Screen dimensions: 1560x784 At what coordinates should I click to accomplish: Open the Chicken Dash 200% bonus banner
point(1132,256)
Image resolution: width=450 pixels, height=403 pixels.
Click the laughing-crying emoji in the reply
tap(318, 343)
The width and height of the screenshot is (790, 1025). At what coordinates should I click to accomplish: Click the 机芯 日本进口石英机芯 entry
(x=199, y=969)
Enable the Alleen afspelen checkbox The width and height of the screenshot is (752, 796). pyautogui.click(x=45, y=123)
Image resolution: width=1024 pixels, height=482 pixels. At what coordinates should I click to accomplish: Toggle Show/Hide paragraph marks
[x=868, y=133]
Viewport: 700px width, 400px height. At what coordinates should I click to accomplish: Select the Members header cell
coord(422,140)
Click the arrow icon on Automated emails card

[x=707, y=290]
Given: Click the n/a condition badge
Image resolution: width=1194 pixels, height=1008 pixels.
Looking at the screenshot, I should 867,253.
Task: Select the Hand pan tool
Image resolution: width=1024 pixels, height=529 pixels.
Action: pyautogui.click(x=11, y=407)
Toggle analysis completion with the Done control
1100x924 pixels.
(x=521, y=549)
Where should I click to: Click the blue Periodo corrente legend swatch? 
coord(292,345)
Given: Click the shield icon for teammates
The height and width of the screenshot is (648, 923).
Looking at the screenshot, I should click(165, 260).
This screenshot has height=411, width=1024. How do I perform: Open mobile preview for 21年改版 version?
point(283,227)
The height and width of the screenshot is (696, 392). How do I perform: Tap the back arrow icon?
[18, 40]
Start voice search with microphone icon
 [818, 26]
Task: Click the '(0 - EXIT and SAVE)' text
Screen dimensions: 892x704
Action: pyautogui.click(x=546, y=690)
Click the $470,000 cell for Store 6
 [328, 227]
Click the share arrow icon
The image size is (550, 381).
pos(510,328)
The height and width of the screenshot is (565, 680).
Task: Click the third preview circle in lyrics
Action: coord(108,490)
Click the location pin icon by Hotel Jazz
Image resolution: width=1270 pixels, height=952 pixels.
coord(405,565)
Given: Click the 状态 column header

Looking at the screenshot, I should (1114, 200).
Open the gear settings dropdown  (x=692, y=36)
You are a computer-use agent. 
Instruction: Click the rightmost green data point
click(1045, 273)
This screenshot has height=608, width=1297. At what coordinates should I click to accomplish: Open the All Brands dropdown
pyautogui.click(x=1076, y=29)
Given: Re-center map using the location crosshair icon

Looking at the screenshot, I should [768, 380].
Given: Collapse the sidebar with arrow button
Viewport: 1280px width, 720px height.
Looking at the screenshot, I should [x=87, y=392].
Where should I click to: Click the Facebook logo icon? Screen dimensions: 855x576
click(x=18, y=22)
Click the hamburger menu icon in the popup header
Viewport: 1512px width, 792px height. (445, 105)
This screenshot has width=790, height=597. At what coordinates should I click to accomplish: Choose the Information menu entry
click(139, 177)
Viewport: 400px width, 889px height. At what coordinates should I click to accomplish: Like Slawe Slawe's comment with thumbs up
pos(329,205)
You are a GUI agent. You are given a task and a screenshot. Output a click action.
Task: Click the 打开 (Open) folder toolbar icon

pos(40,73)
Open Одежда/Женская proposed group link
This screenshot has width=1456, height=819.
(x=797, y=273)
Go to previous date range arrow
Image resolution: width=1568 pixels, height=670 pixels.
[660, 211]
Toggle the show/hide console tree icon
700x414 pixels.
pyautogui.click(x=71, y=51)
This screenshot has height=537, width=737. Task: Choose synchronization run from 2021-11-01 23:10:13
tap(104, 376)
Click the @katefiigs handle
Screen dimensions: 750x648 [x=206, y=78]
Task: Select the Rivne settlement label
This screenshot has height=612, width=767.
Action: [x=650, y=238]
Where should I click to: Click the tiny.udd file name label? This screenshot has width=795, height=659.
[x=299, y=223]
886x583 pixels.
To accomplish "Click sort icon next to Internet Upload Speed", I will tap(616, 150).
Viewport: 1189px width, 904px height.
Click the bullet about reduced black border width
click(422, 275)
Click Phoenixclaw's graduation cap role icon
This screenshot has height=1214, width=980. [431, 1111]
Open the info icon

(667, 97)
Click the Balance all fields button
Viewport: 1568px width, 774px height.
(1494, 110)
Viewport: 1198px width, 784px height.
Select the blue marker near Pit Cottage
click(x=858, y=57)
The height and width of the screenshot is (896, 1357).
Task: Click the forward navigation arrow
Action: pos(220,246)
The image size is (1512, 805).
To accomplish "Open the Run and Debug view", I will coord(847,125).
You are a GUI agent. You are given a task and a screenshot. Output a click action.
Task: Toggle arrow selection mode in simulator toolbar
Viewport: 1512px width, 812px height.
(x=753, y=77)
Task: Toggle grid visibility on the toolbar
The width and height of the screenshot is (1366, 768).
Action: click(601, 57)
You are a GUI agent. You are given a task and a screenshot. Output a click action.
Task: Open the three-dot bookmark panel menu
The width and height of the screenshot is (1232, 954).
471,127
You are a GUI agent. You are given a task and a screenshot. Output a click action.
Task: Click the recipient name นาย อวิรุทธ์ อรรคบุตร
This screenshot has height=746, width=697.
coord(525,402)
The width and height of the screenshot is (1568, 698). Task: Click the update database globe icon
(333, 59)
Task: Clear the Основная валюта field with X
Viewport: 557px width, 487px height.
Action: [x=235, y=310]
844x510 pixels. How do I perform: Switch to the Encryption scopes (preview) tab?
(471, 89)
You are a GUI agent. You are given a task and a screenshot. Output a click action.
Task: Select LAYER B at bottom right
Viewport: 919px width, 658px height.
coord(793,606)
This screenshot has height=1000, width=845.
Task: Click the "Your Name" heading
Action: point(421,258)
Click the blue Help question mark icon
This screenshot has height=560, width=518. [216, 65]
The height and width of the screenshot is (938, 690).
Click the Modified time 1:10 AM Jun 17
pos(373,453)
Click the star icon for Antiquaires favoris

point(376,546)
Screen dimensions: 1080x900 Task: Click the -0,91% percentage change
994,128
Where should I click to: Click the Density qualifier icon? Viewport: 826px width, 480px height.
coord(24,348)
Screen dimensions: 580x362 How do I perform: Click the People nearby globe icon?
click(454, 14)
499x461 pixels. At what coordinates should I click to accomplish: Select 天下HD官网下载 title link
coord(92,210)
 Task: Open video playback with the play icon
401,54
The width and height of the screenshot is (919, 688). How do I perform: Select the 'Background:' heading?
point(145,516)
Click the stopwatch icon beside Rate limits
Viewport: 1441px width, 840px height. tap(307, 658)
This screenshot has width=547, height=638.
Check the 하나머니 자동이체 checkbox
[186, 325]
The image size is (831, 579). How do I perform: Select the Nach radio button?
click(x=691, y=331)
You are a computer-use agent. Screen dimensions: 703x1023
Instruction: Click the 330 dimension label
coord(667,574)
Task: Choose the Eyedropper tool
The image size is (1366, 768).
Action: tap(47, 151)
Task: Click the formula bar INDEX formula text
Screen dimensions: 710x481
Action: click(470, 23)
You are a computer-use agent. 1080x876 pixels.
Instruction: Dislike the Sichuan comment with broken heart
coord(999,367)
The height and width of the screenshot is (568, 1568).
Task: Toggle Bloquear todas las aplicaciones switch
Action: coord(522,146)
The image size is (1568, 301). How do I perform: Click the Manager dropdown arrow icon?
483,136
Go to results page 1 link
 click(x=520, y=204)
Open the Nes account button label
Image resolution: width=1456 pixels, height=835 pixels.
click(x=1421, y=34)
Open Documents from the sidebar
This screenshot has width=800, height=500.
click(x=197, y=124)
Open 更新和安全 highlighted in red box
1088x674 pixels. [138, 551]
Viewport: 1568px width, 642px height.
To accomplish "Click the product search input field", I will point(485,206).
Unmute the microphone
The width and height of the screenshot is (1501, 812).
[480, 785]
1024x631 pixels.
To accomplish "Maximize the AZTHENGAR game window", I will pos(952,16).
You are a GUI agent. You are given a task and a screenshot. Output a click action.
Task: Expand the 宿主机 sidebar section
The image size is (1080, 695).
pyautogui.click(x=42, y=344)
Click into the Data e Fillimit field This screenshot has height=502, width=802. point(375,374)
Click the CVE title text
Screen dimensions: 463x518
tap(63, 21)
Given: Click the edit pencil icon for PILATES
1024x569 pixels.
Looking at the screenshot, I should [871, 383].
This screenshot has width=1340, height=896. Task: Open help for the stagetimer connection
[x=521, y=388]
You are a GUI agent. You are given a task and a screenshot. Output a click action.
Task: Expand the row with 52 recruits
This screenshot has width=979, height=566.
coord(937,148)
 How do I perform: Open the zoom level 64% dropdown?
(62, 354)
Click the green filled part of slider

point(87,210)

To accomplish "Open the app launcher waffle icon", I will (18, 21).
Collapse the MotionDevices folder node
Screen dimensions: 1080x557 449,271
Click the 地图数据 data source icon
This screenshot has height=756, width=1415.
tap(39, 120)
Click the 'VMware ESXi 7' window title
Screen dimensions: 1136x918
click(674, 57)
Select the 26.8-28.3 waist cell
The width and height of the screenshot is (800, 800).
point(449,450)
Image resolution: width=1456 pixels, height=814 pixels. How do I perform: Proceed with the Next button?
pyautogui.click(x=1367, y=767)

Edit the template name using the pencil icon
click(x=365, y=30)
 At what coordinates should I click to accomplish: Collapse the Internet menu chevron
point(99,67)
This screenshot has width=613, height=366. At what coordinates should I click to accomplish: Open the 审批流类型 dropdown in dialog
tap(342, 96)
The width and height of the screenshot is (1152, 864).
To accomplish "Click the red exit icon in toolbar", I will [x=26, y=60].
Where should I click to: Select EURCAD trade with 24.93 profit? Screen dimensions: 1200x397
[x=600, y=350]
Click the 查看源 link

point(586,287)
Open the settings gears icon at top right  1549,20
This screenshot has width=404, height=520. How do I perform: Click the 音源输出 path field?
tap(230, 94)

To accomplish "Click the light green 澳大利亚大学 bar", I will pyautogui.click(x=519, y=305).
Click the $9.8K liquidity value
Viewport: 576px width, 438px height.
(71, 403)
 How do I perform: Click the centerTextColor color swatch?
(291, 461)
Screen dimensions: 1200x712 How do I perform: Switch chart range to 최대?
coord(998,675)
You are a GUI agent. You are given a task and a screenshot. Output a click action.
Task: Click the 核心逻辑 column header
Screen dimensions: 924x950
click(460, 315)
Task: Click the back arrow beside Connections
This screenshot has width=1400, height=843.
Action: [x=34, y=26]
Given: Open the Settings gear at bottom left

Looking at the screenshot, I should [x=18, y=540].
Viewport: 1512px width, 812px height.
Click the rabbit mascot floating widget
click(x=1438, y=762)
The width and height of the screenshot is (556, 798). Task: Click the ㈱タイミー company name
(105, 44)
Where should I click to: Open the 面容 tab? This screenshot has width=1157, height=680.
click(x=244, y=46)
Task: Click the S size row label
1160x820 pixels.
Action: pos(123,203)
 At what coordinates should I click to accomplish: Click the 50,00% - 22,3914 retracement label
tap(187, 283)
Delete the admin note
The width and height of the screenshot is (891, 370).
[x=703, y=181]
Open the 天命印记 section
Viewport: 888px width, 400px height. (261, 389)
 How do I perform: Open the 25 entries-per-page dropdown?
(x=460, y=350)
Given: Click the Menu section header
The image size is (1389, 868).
***
> [WHAT IS BEING ASKED] Everything from the first line of the records through the line containing "Given: Click the n/a condition badge" is to be set down exactly, while later lines are left out.

> [ANSWER SECTION]
Screen dimensions: 1560x784 At what coordinates should I click to accomplish: Open the Chicken Dash 200% bonus banner
point(1132,256)
Image resolution: width=450 pixels, height=403 pixels.
Click the laughing-crying emoji in the reply
tap(318, 343)
The width and height of the screenshot is (790, 1025). At what coordinates should I click to accomplish: Click the 机芯 日本进口石英机芯 entry
(x=199, y=969)
Enable the Alleen afspelen checkbox The width and height of the screenshot is (752, 796). pyautogui.click(x=45, y=123)
Image resolution: width=1024 pixels, height=482 pixels. At what coordinates should I click to accomplish: Toggle Show/Hide paragraph marks
[x=868, y=133]
Viewport: 700px width, 400px height. At what coordinates should I click to accomplish: Select the Members header cell
coord(422,140)
Click the arrow icon on Automated emails card

[x=707, y=290]
Given: Click the n/a condition badge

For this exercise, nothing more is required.